WRITTEN TASK => Rewrite the records below as a Markdown table with the columns "Row" and "Line," numbering each line and omitting blank lines. Leave the pictures out of the table.

RECORDS FOR THE EXERCISE =>
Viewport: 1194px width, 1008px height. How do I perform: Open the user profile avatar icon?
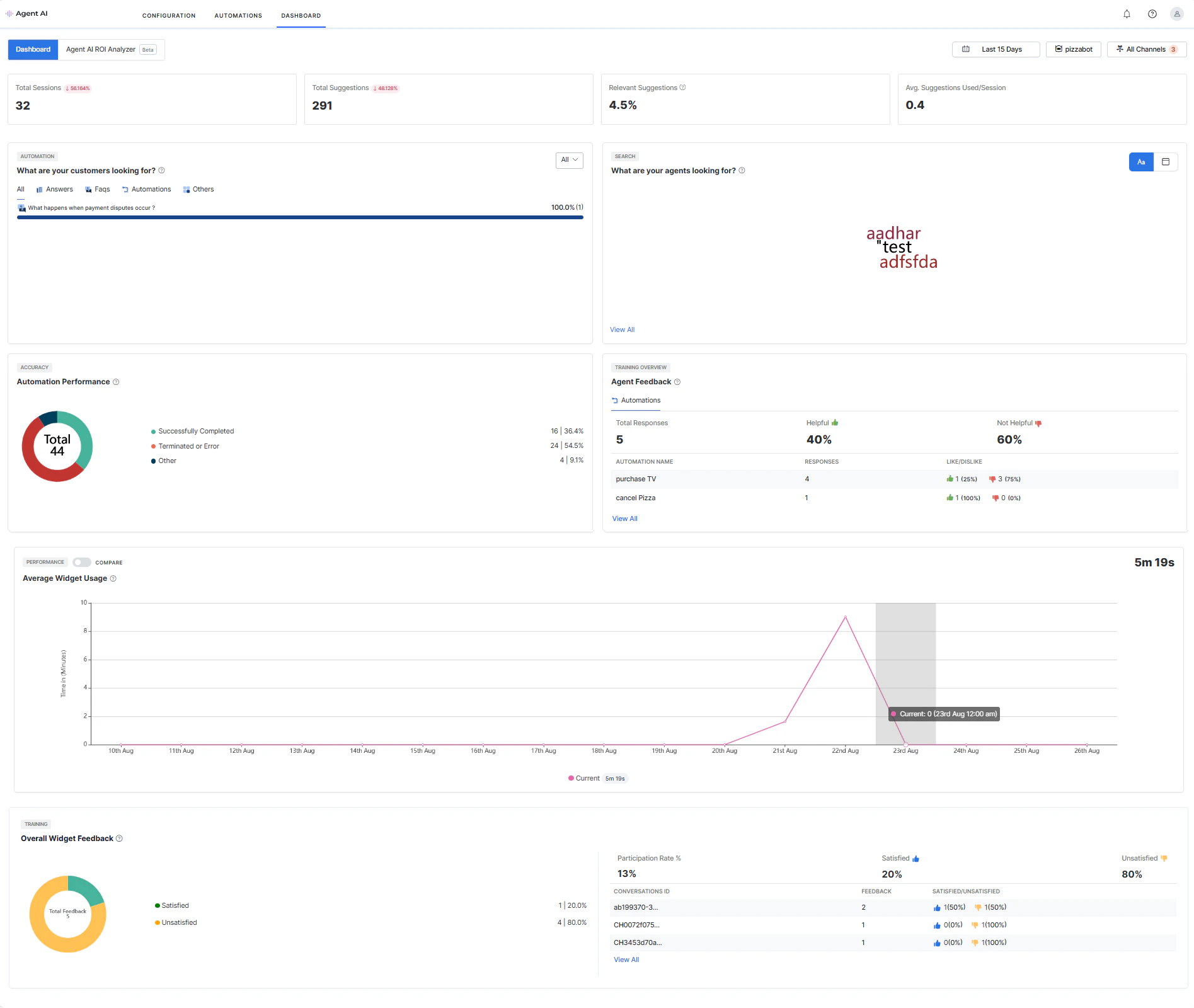coord(1176,13)
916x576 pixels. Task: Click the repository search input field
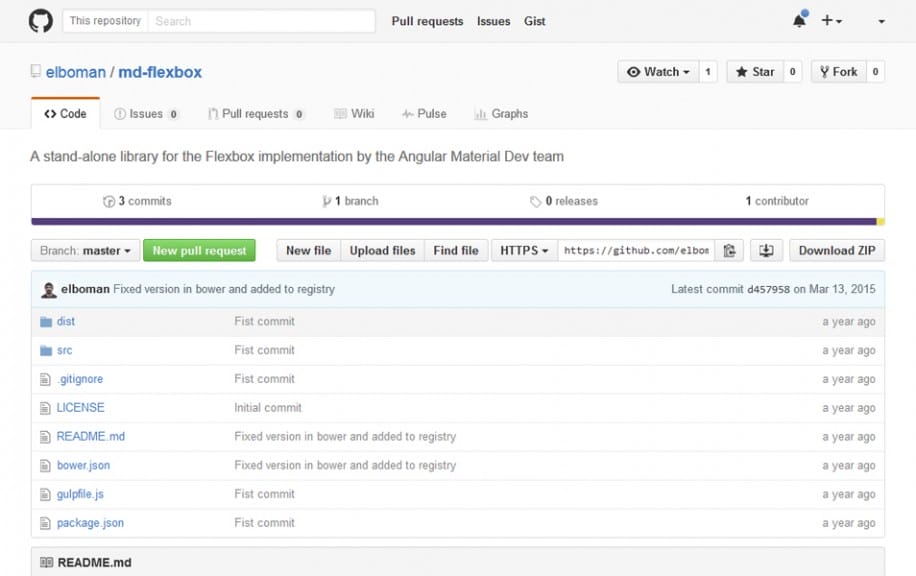coord(262,20)
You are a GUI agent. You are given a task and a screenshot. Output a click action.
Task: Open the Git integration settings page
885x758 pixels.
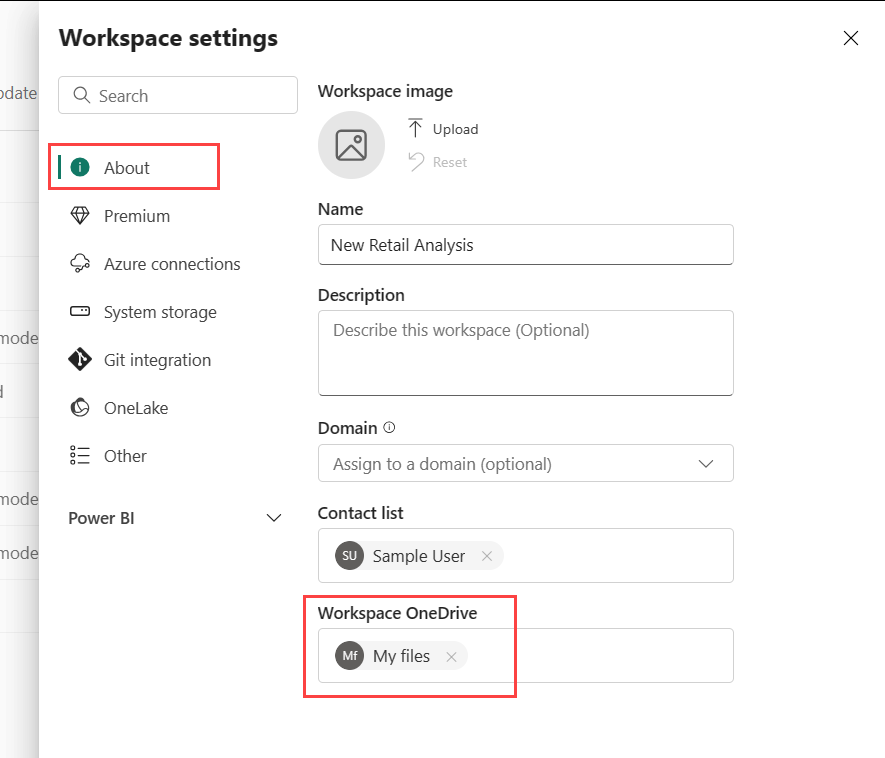point(157,360)
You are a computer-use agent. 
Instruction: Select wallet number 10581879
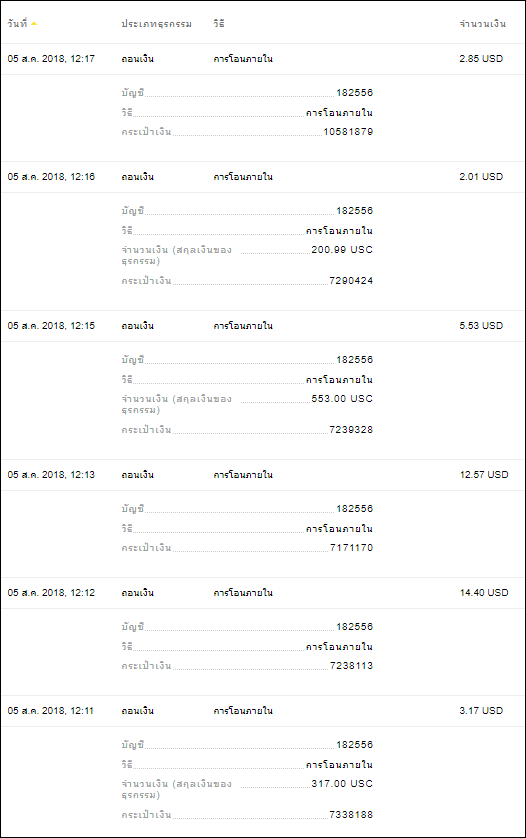(348, 132)
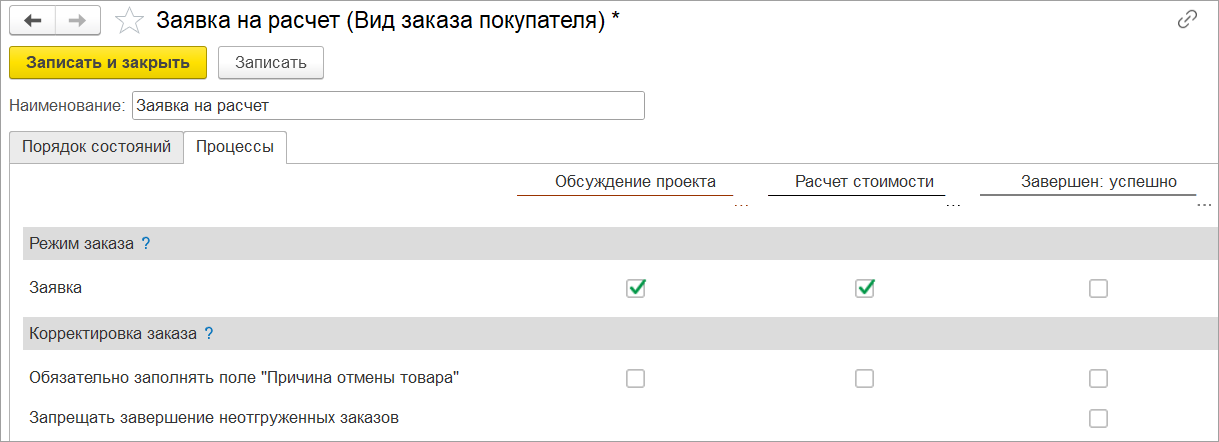Check Запрещать завершение неотгруженных заказов box
1219x442 pixels.
coord(1098,418)
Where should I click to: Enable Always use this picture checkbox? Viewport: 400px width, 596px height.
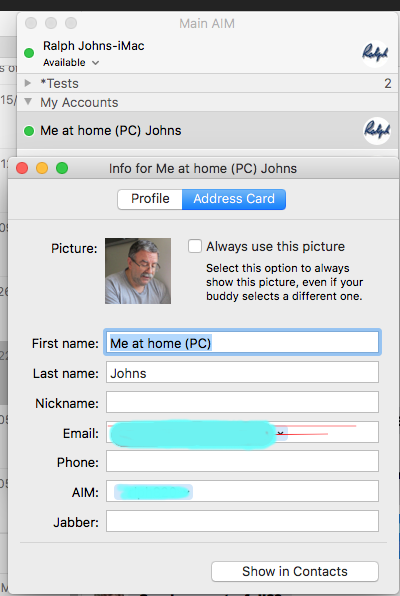(x=195, y=246)
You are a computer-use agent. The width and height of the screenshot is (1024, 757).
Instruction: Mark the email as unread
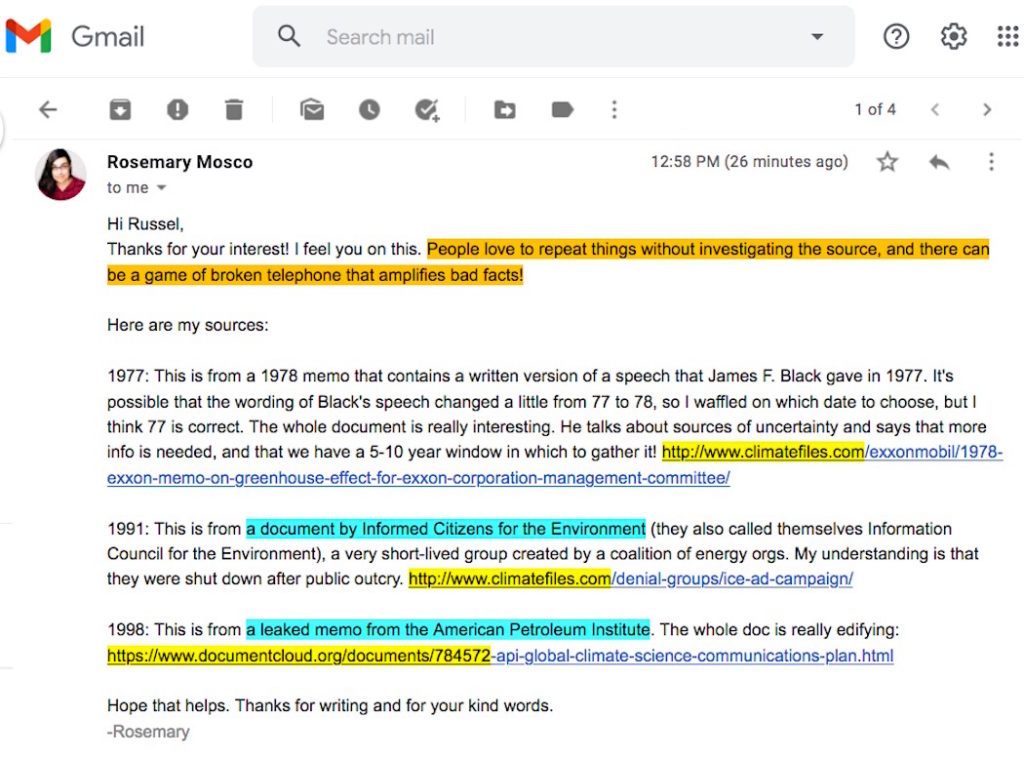pyautogui.click(x=312, y=110)
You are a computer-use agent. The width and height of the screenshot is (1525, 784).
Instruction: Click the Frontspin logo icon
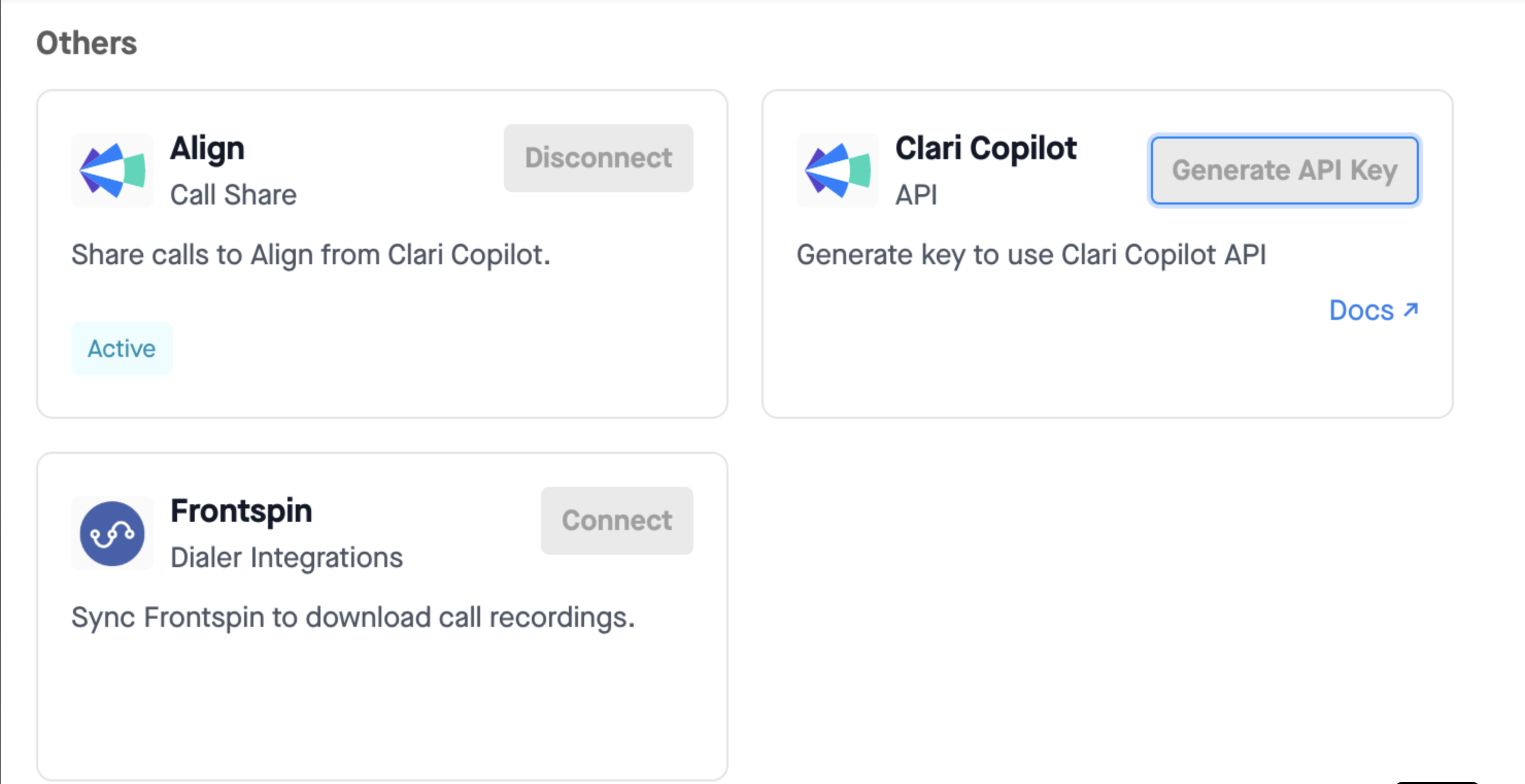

WRITTEN REPLY =>
| Row | Line |
|---|---|
| 1 | Viewport: 1194px width, 1008px height. How do I perform: Open the user profile avatar icon? |
| 2 | coord(1176,13) |
| 3 | 916x576 pixels. Task: Click the repository search input field |
| 4 | coord(262,20) |
| 5 | You are a GUI agent. You are given a task and a screenshot. Output a click action. |
| 6 | Task: Open the Git integration settings page |
| 7 | 885x758 pixels. |
| 8 | point(157,360) |
| 9 | You are a computer-use agent.  |
| 10 | Instruction: Select wallet number 10581879 |
| 11 | (348, 132) |
| 12 | Check Запрещать завершение неотгруженных заказов box |
| 13 | 1219x442 pixels. |
| 14 | coord(1098,418) |
| 15 | Where should I click to: Enable Always use this picture checkbox? Viewport: 400px width, 596px height. |
| 16 | (x=195, y=246) |
| 17 | You are a computer-use agent. The width and height of the screenshot is (1024, 757). |
| 18 | Instruction: Mark the email as unread |
| 19 | pyautogui.click(x=312, y=110) |
| 20 | You are a computer-use agent. The width and height of the screenshot is (1525, 784). |
| 21 | Instruction: Click the Frontspin logo icon |